あの呪わしい台詞と共に一気に暗転、緞帳がギロチンみたいに落ちてこなかったことを恨んだ。りさ子のために、私のために今すぐに幕が下りてほしかった。
一瞬で砕け散ってしまった。
りさ子はたぶん、三人の中で一番通って、高額なプレゼントをして、認知されていることで他の二人に優越感を持っていたはずだ。
だけどよりによって二人の目の前でそれが打ち砕かれてしまった。
私たちはよく見ている。SNSに上がった写真を隅々まで見つめ、ブログの文言ひとつひとつを検分し、そこに意味を見出そうとする。ありもしないはずのメッセージを読み解こうと目を凝らす。
自分の都合のいいように解釈することに慣れていて、自分自身を誤魔化すことも得意だ。
だから、「はじめまして」以外の言葉でありさえすれば、りさ子が魔物になってしまうこともたぶんなかった(すでに魔物だったとも言えるけれど)。
けれどもう後戻りはできない。友人達のフォローの言葉もりさ子の耳には入らず、彼女は暗いところへと落ちていく(具体的には、これまで匂わせ行為のあったりさ子の彼女に対して嫌がらせを行い、翔太へストーカー行為をはたらくようになる)。
そして舞台は佳境(りさ子は翔太と翔太の彼女に刃物を向ける)を迎え、りさ子は叫ぶ。
うそつき、彼女いないって言ったじゃん。
これだけお金使って時間使ってつくしたのに、想うことすら罪?
この気持ちは誰にも否定できない、翔太くんにも。
理解と納得は違う。
悲痛な叫び、独白はガラスの破片のように胸に刺さる。
どう考えても狂っているのはりさ子なのに、私の共感対象はこの狂人なのだ。
すすり泣きの声が客席のあちこちから聞こえてくる。
きっと私と同じように、りさ子に自分を重ねた女たちが泣いているんだろう。
私はこの舞台を見て泣きたくはなかった。
泣いてしまえば負けだと思った。
目の奥に痛みを感じながら、唇を噛んだ。
隣でやかましく鼻をすする女が強烈に羨ましかった。途中入場してきてあっという間に物語に没入し、なんのてらいもなく涙を流せる見ず知らずの女を、そこかしこで鼻を鳴らす女たちを私は観劇中ずっと憎んでいた。
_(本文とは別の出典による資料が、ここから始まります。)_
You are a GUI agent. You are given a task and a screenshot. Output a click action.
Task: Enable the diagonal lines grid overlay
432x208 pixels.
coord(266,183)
りさ子は「私たち」の要素を抽出し混ぜ合わせ固められた概念妖怪だ。それは私たちの誰でもあり得る。りさ子は「私」であり「私たち」だ。己のこんなにも滑稽で無様な姿を見せつけられて、それでどうして大人しく泣いたりできるだろう。
私にはできない。
自分を憐れんで泣けはしない。
それでも泣きたかった。泣いてしまえる客席に点在する「私」が、ひりつくように羨ましかった。
りさ子はカーテンコールにも出てこない。
最後の拍手が止んだ後、りさ子はぶつぶつと独り言を言いながら舞台を降り、出口からロビーへ出て行く。別の俳優に、同じような行為をはたらくことを示唆しながら。
その姿はさながら妖怪じみている。
この物語は現実よりはるかに優しく、エンターテイメントの領域にうまく留まっている。
翔太はりさ子のことを嫌いになれないと言うし、優しい人間であることが伝わってくる。彼女である篠戸るるも愚かではあるが、翔太のことをちゃんと好きでいる(正直、彼女は面倒なことになったら翔太の元を去ると思っていた)。
なにより、本作でメインに扱われるのは俳優とファンとの間柄についてであり、おたくたちの実情は軽く言及されるに留まる。
りさ子は貢いではいるが稼ぎの範囲内だし、同担の友達もいる。りさ子たち3人の不協和音の描写もあるが、強烈なものではない。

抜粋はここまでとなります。